> **WHAT YOU HAVE TO DO**
Copy the records exactly. Every line must match.

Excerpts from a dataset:
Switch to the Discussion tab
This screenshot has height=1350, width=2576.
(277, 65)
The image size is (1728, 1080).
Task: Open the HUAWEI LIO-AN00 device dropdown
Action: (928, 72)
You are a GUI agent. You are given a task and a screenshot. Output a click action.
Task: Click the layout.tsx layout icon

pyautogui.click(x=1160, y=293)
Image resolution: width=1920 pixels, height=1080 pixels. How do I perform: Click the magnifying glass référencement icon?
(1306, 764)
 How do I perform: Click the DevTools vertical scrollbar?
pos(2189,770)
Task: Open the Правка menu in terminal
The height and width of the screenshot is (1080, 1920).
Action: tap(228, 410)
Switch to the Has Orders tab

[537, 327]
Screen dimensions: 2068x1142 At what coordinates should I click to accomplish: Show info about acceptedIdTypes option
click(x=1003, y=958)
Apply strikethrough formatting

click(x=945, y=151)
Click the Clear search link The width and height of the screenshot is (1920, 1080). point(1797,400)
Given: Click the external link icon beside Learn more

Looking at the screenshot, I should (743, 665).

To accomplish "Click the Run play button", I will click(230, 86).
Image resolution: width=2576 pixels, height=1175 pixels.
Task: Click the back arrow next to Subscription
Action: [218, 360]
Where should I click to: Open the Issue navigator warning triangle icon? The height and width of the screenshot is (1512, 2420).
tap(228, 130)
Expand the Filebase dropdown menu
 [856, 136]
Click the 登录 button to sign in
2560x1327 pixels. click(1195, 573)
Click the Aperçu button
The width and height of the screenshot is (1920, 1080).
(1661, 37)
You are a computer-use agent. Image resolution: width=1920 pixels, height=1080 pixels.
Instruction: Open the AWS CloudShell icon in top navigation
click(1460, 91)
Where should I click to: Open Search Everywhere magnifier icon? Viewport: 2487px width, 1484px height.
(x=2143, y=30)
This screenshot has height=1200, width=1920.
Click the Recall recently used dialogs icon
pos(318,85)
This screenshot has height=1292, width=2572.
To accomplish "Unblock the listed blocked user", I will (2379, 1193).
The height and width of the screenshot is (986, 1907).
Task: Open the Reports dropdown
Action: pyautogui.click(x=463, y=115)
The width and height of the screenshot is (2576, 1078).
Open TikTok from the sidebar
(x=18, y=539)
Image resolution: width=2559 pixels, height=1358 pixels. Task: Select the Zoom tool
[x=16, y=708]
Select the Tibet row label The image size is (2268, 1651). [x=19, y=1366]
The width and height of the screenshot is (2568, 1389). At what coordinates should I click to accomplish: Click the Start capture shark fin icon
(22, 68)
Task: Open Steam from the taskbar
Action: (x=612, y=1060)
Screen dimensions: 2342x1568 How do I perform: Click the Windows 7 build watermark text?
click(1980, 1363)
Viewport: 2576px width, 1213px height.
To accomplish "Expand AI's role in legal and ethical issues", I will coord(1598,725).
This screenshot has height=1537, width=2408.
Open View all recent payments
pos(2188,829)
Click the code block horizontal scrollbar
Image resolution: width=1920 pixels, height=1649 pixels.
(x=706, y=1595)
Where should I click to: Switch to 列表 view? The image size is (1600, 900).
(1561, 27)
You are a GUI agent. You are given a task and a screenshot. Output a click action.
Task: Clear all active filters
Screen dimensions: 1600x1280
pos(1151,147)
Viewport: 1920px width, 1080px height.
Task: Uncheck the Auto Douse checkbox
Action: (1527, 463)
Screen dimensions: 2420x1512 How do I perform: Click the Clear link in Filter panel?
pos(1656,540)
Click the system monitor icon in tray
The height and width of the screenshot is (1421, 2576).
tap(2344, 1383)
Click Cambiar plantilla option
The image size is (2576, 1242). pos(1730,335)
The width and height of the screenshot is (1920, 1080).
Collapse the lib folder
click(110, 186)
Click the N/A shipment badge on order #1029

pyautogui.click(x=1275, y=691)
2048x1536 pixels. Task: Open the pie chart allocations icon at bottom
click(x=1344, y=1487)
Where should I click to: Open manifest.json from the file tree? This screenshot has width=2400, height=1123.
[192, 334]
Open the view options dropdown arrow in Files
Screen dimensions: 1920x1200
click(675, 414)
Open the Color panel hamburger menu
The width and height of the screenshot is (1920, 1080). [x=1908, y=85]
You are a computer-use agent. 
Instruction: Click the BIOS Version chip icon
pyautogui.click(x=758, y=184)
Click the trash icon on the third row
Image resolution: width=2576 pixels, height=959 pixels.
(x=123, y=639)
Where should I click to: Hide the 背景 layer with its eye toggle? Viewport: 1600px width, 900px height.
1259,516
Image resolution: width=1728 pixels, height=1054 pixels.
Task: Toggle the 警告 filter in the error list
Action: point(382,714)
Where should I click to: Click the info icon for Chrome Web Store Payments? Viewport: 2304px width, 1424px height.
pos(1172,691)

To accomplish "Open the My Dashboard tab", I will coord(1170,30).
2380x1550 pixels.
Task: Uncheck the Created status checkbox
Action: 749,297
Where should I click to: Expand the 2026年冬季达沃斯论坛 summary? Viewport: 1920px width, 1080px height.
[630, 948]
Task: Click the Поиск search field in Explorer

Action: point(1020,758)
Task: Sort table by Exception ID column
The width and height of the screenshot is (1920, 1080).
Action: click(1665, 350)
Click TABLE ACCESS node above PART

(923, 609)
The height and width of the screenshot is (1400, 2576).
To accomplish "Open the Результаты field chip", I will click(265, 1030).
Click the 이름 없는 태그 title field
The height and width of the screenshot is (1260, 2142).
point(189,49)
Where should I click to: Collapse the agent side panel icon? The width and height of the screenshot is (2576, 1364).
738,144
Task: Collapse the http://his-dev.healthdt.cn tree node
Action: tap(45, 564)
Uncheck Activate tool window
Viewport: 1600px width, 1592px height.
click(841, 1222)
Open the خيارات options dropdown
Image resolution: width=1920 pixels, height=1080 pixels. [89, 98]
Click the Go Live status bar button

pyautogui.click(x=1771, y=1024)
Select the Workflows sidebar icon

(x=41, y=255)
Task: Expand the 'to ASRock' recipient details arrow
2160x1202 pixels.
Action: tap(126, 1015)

> **WRITTEN SOLUTION**
Switch to the Discussion tab
This screenshot has height=1350, width=2576.
(277, 65)
The image size is (1728, 1080).
Task: Open the HUAWEI LIO-AN00 device dropdown
Action: (928, 72)
You are a GUI agent. You are given a task and a screenshot. Output a click action.
Task: Click the layout.tsx layout icon

pyautogui.click(x=1160, y=293)
Image resolution: width=1920 pixels, height=1080 pixels. How do I perform: Click the magnifying glass référencement icon?
(1306, 764)
 How do I perform: Click the DevTools vertical scrollbar?
pos(2189,770)
Task: Open the Правка menu in terminal
The height and width of the screenshot is (1080, 1920).
Action: tap(228, 410)
Switch to the Has Orders tab

[537, 327]
Screen dimensions: 2068x1142 At what coordinates should I click to accomplish: Show info about acceptedIdTypes option
click(x=1003, y=958)
Apply strikethrough formatting

click(x=945, y=151)
Click the Clear search link The width and height of the screenshot is (1920, 1080). point(1797,400)
Given: Click the external link icon beside Learn more

Looking at the screenshot, I should (743, 665).

To accomplish "Click the Run play button", I will click(230, 86).
Image resolution: width=2576 pixels, height=1175 pixels.
Task: Click the back arrow next to Subscription
Action: [218, 360]
Where should I click to: Open the Issue navigator warning triangle icon? The height and width of the screenshot is (1512, 2420).
tap(228, 130)
Expand the Filebase dropdown menu
 [856, 136]
Click the 登录 button to sign in
2560x1327 pixels. click(1195, 573)
Click the Aperçu button
The width and height of the screenshot is (1920, 1080).
(1661, 37)
You are a computer-use agent. Image resolution: width=1920 pixels, height=1080 pixels.
Instruction: Open the AWS CloudShell icon in top navigation
click(1460, 91)
Where should I click to: Open Search Everywhere magnifier icon? Viewport: 2487px width, 1484px height.
(x=2143, y=30)
This screenshot has height=1200, width=1920.
Click the Recall recently used dialogs icon
pos(318,85)
This screenshot has height=1292, width=2572.
To accomplish "Unblock the listed blocked user", I will (2379, 1193).
The height and width of the screenshot is (986, 1907).
Task: Open the Reports dropdown
Action: pyautogui.click(x=463, y=115)
The width and height of the screenshot is (2576, 1078).
Open TikTok from the sidebar
(x=18, y=539)
Image resolution: width=2559 pixels, height=1358 pixels. Task: Select the Zoom tool
[x=16, y=708]
Select the Tibet row label The image size is (2268, 1651). [x=19, y=1366]
The width and height of the screenshot is (2568, 1389). At what coordinates should I click to accomplish: Click the Start capture shark fin icon
(22, 68)
Task: Open Steam from the taskbar
Action: (x=612, y=1060)
Screen dimensions: 2342x1568 How do I perform: Click the Windows 7 build watermark text?
click(1980, 1363)
Viewport: 2576px width, 1213px height.
To accomplish "Expand AI's role in legal and ethical issues", I will coord(1598,725).
This screenshot has height=1537, width=2408.
Open View all recent payments
pos(2188,829)
Click the code block horizontal scrollbar
Image resolution: width=1920 pixels, height=1649 pixels.
(x=706, y=1595)
Where should I click to: Switch to 列表 view? The image size is (1600, 900).
(1561, 27)
You are a GUI agent. You are given a task and a screenshot. Output a click action.
Task: Clear all active filters
Screen dimensions: 1600x1280
pos(1151,147)
Viewport: 1920px width, 1080px height.
Task: Uncheck the Auto Douse checkbox
Action: (1527, 463)
Screen dimensions: 2420x1512 How do I perform: Click the Clear link in Filter panel?
pos(1656,540)
Click the system monitor icon in tray
The height and width of the screenshot is (1421, 2576).
tap(2344, 1383)
Click Cambiar plantilla option
The image size is (2576, 1242). pos(1730,335)
The width and height of the screenshot is (1920, 1080).
Collapse the lib folder
click(110, 186)
Click the N/A shipment badge on order #1029

pyautogui.click(x=1275, y=691)
2048x1536 pixels. Task: Open the pie chart allocations icon at bottom
click(x=1344, y=1487)
Where should I click to: Open manifest.json from the file tree? This screenshot has width=2400, height=1123.
[192, 334]
Open the view options dropdown arrow in Files
Screen dimensions: 1920x1200
click(675, 414)
Open the Color panel hamburger menu
The width and height of the screenshot is (1920, 1080). [x=1908, y=85]
You are a computer-use agent. 
Instruction: Click the BIOS Version chip icon
pyautogui.click(x=758, y=184)
Click the trash icon on the third row
Image resolution: width=2576 pixels, height=959 pixels.
(x=123, y=639)
Where should I click to: Hide the 背景 layer with its eye toggle? Viewport: 1600px width, 900px height.
1259,516
Image resolution: width=1728 pixels, height=1054 pixels.
Task: Toggle the 警告 filter in the error list
Action: point(382,714)
Where should I click to: Click the info icon for Chrome Web Store Payments? Viewport: 2304px width, 1424px height.
pos(1172,691)

To accomplish "Open the My Dashboard tab", I will coord(1170,30).
2380x1550 pixels.
Task: Uncheck the Created status checkbox
Action: 749,297
Where should I click to: Expand the 2026年冬季达沃斯论坛 summary? Viewport: 1920px width, 1080px height.
[630, 948]
Task: Click the Поиск search field in Explorer

Action: point(1020,758)
Task: Sort table by Exception ID column
The width and height of the screenshot is (1920, 1080).
Action: click(1665, 350)
Click TABLE ACCESS node above PART

(923, 609)
The height and width of the screenshot is (1400, 2576).
To accomplish "Open the Результаты field chip", I will click(265, 1030).
Click the 이름 없는 태그 title field
The height and width of the screenshot is (1260, 2142).
point(189,49)
Where should I click to: Collapse the agent side panel icon? The width and height of the screenshot is (2576, 1364).
738,144
Task: Collapse the http://his-dev.healthdt.cn tree node
Action: tap(45, 564)
Uncheck Activate tool window
Viewport: 1600px width, 1592px height.
click(841, 1222)
Open the خيارات options dropdown
Image resolution: width=1920 pixels, height=1080 pixels. [89, 98]
Click the Go Live status bar button

pyautogui.click(x=1771, y=1024)
Select the Workflows sidebar icon

(x=41, y=255)
Task: Expand the 'to ASRock' recipient details arrow
2160x1202 pixels.
Action: tap(126, 1015)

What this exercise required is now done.